(Set task): Convert the items below into a JSON list of strings, one string for each line, omitting blank lines and leaving out the pictures.

— begin Task material —

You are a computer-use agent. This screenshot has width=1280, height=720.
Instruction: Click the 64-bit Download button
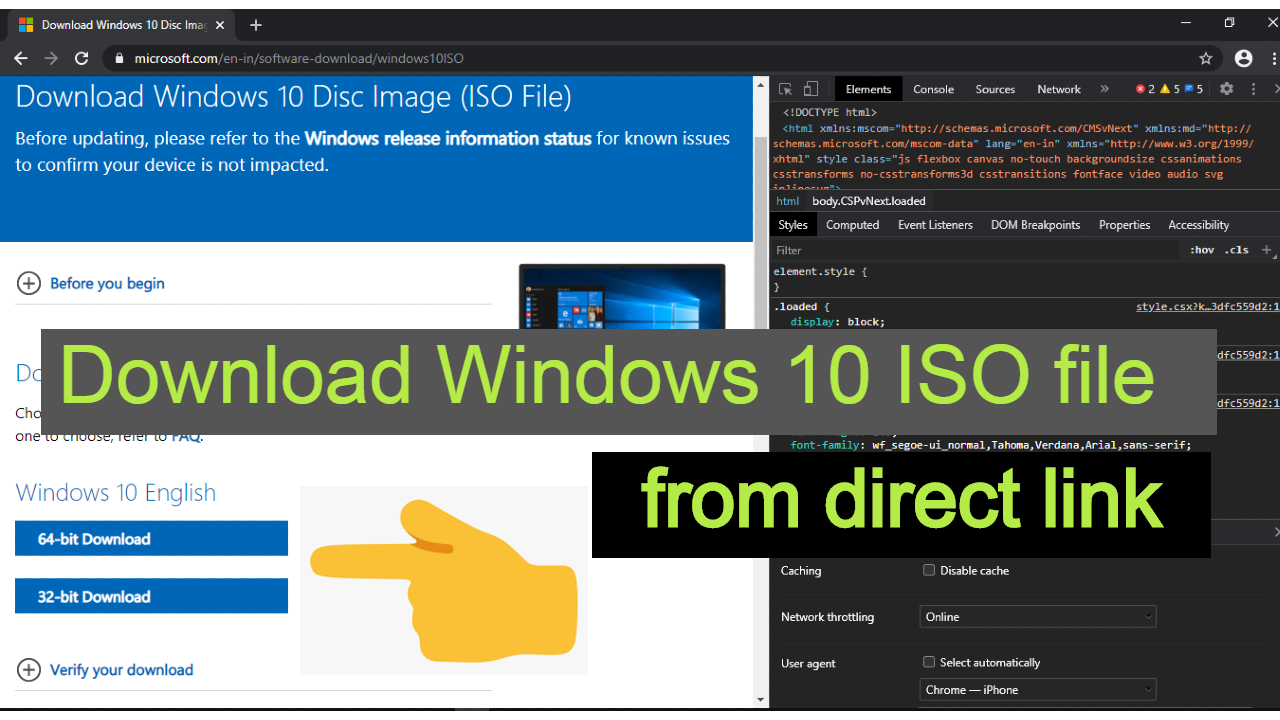151,538
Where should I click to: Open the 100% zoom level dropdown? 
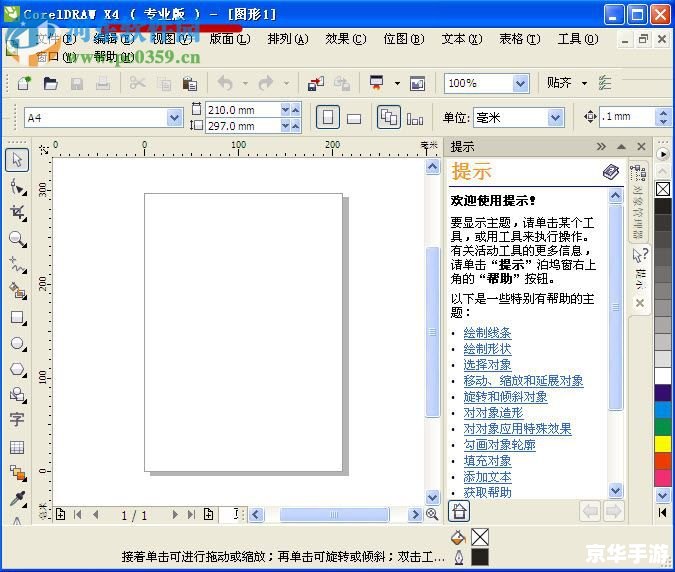click(520, 84)
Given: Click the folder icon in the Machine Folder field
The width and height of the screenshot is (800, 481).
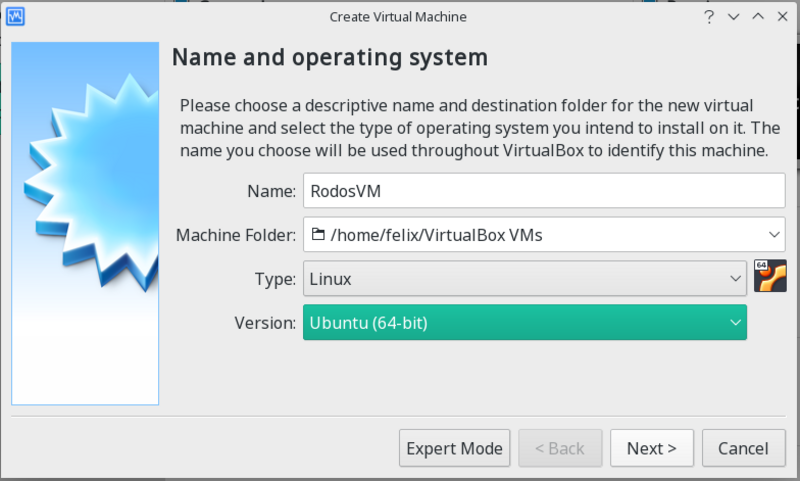Looking at the screenshot, I should [x=318, y=235].
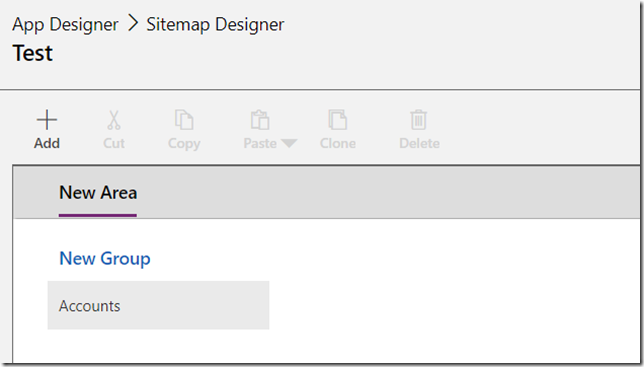Click the Copy label in toolbar
The width and height of the screenshot is (644, 367).
184,144
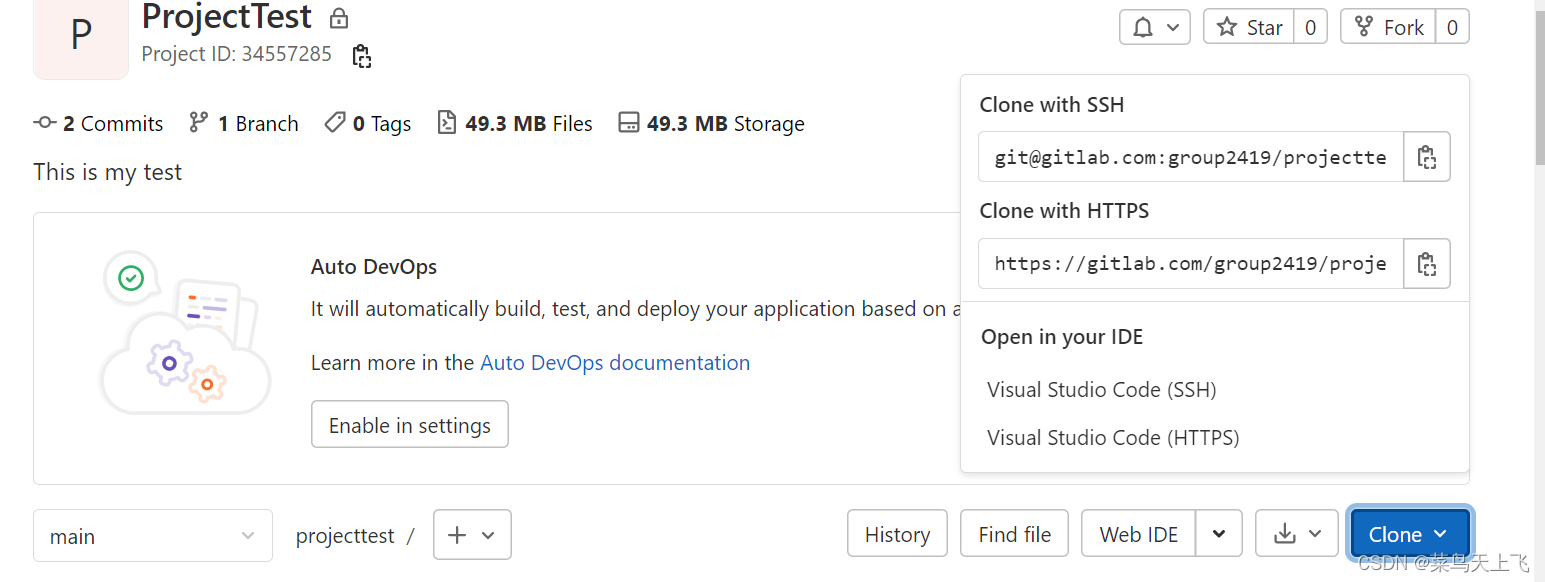Expand the main branch selector

tap(152, 536)
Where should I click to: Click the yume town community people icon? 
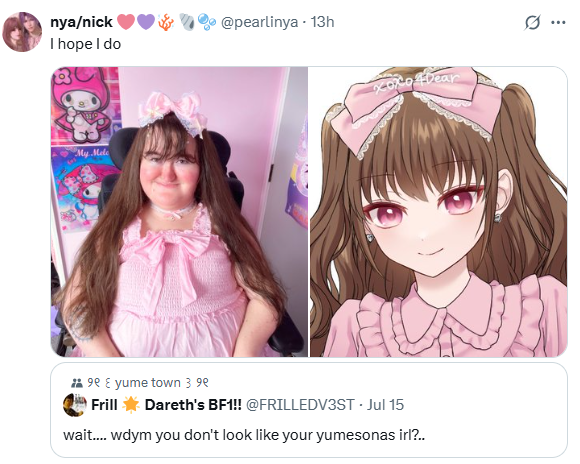[77, 383]
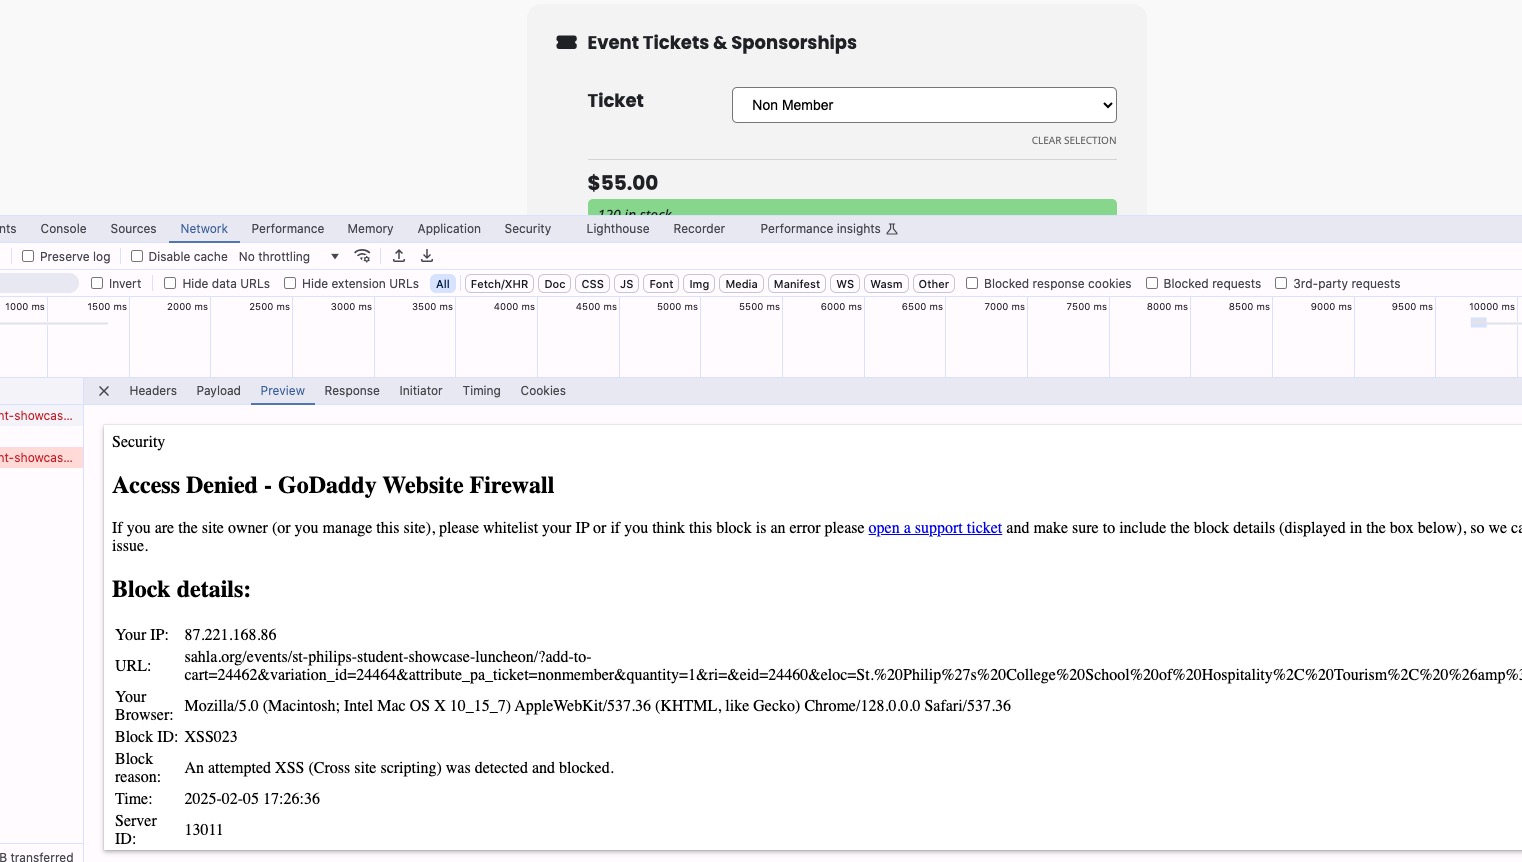Screen dimensions: 1522x862
Task: Open the Response tab
Action: (352, 391)
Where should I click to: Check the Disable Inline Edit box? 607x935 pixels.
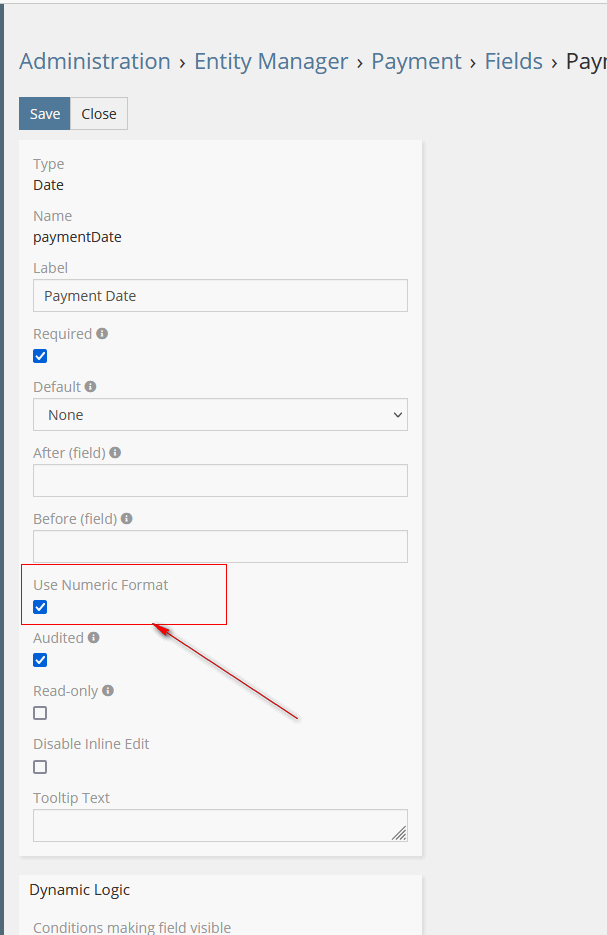click(40, 767)
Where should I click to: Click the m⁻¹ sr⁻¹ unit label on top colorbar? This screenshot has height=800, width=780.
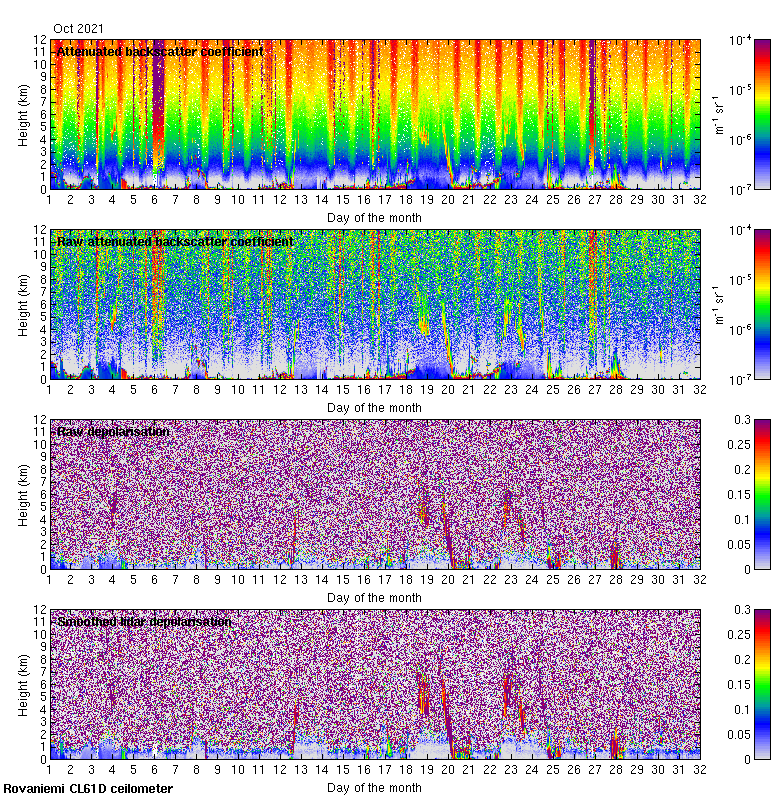(x=718, y=114)
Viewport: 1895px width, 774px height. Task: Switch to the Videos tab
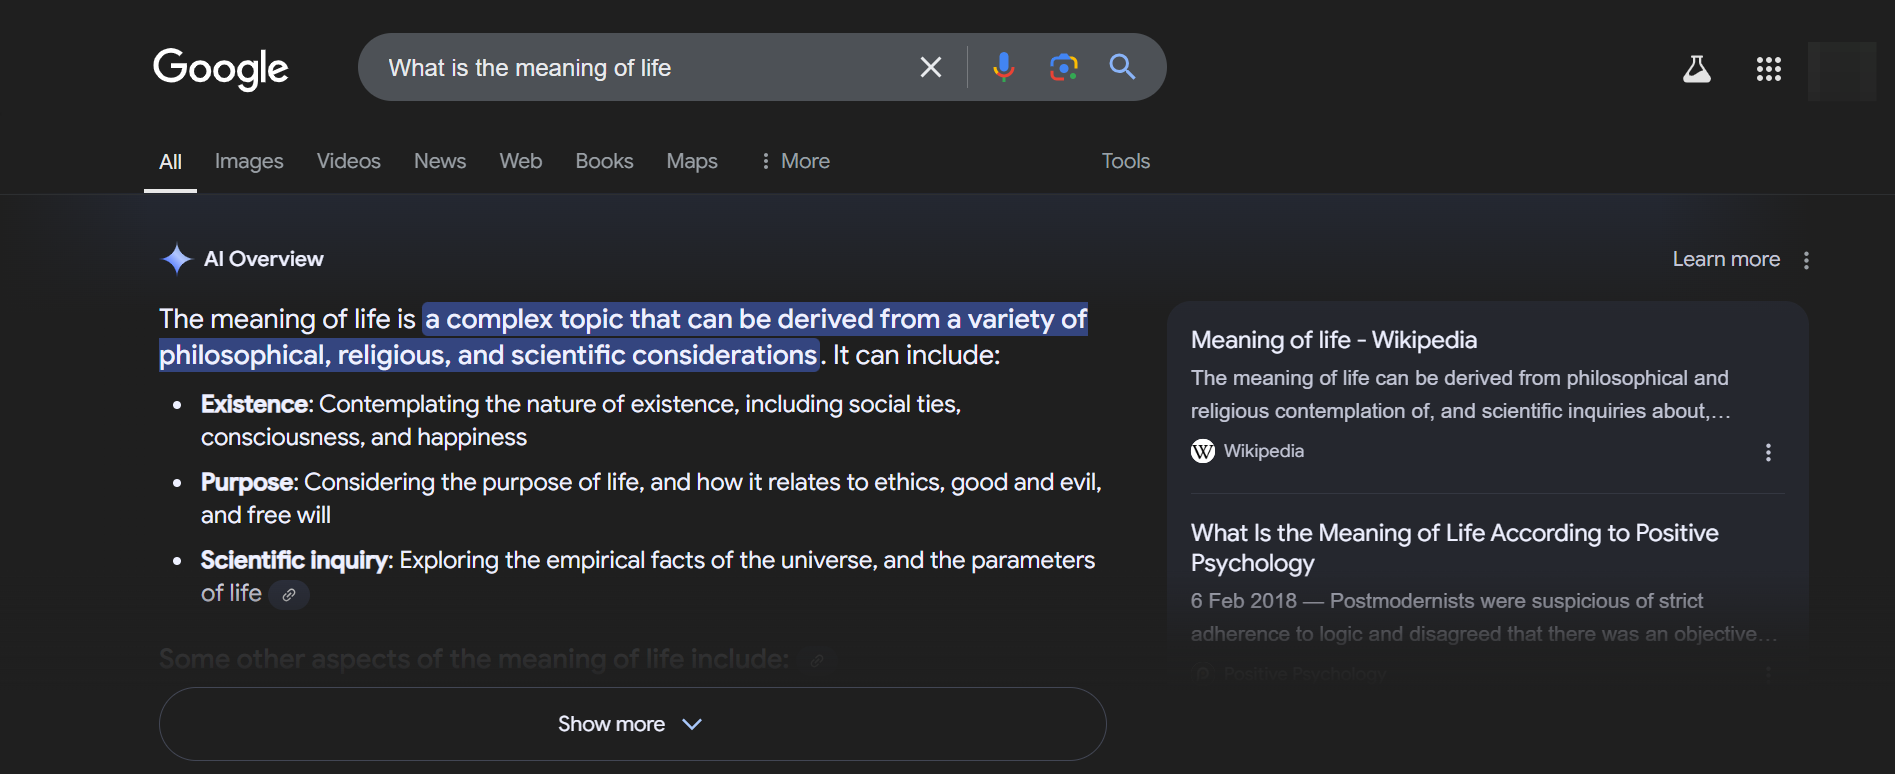pos(348,161)
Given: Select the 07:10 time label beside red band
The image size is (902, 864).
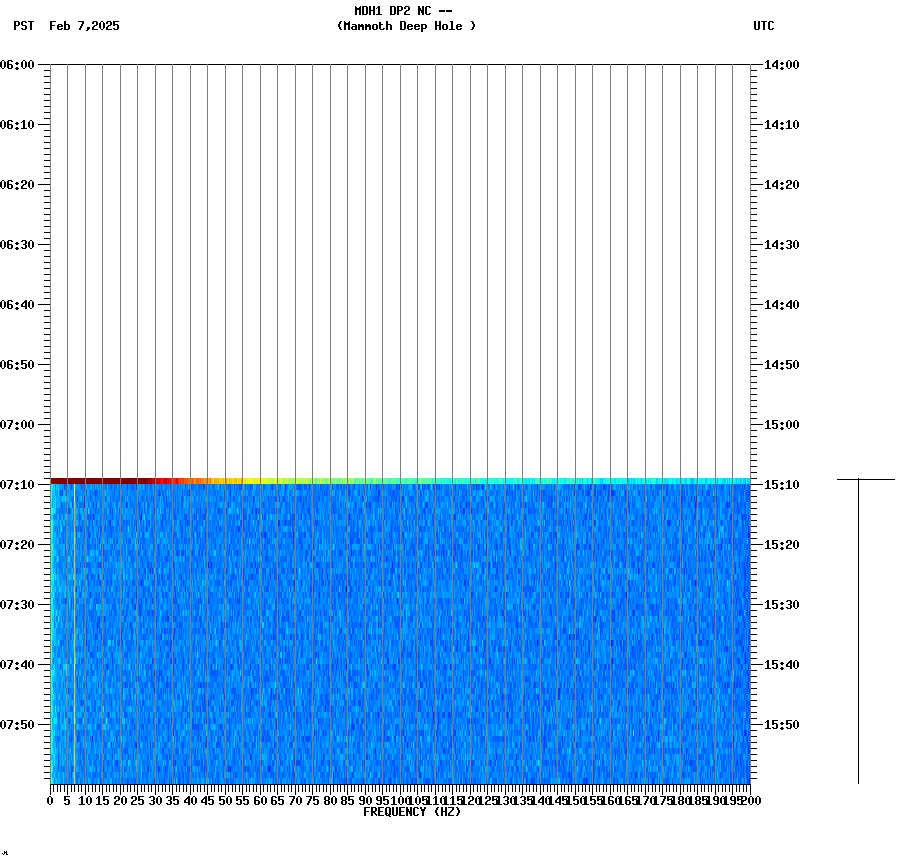Looking at the screenshot, I should 22,482.
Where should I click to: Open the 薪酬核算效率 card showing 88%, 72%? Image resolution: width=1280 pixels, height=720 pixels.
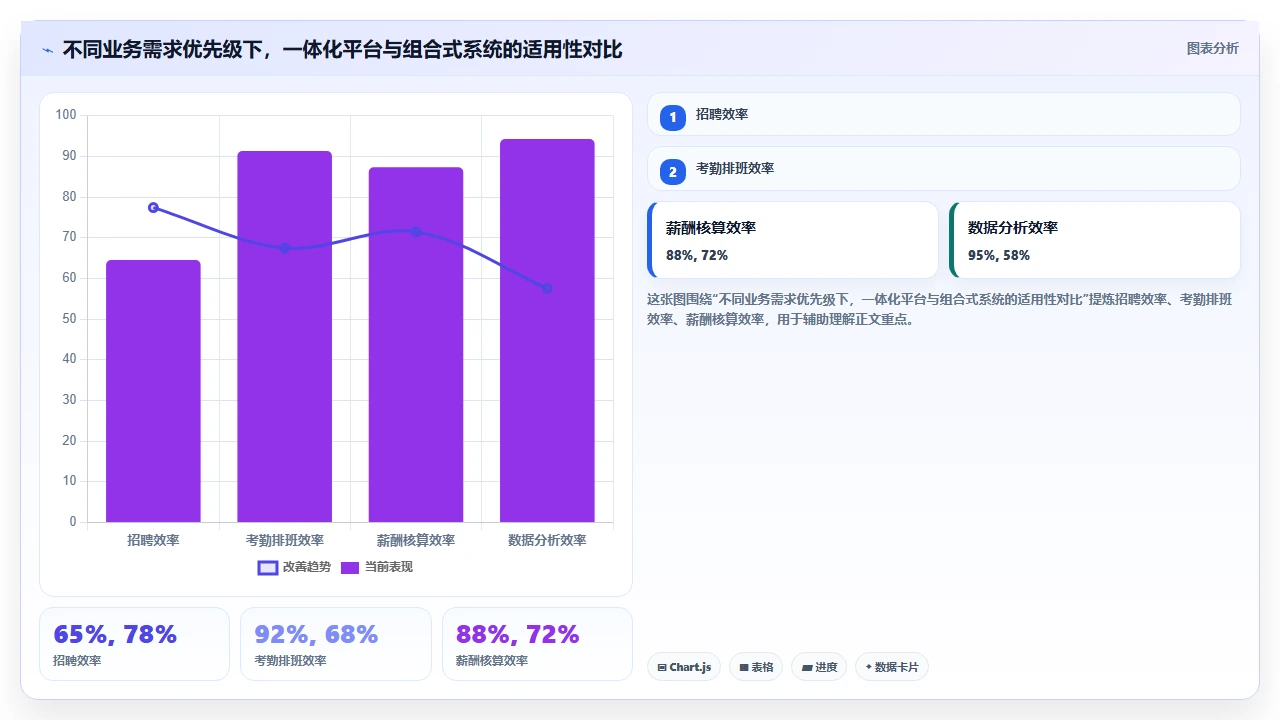coord(793,240)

— end Task material —

(Response below):
[
  "You are a computer-use agent. This screenshot has width=1280, height=720.",
  "Instruction: Click the 64-bit Download button",
  "151,538",
  "Where should I click to: Open the 100% zoom level dropdown? ",
  "click(520, 84)",
  "Given: Click the folder icon in the Machine Folder field",
  "The width and height of the screenshot is (800, 481).",
  "Looking at the screenshot, I should [x=318, y=235].",
  "Click the Copy label in toolbar",
  "The width and height of the screenshot is (644, 367).",
  "184,144",
  "Expand the main branch selector",
  "tap(152, 536)",
  "Where should I click to: Click the yume town community people icon? ",
  "[77, 383]",
  "Screen dimensions: 1522x862",
  "Task: Open the Response tab",
  "Action: (352, 391)",
  "Where should I click to: Check the Disable Inline Edit box? 607x935 pixels.",
  "click(40, 767)",
  "Where should I click to: Click the m⁻¹ sr⁻¹ unit label on top colorbar? This screenshot has height=800, width=780.",
  "(x=718, y=114)",
  "Viewport: 1895px width, 774px height. Task: Switch to the Videos tab",
  "pos(348,161)",
  "Given: Select the 07:10 time label beside red band",
  "The image size is (902, 864).",
  "Looking at the screenshot, I should 22,482.",
  "Where should I click to: Open the 薪酬核算效率 card showing 88%, 72%? Image resolution: width=1280 pixels, height=720 pixels.",
  "coord(793,240)"
]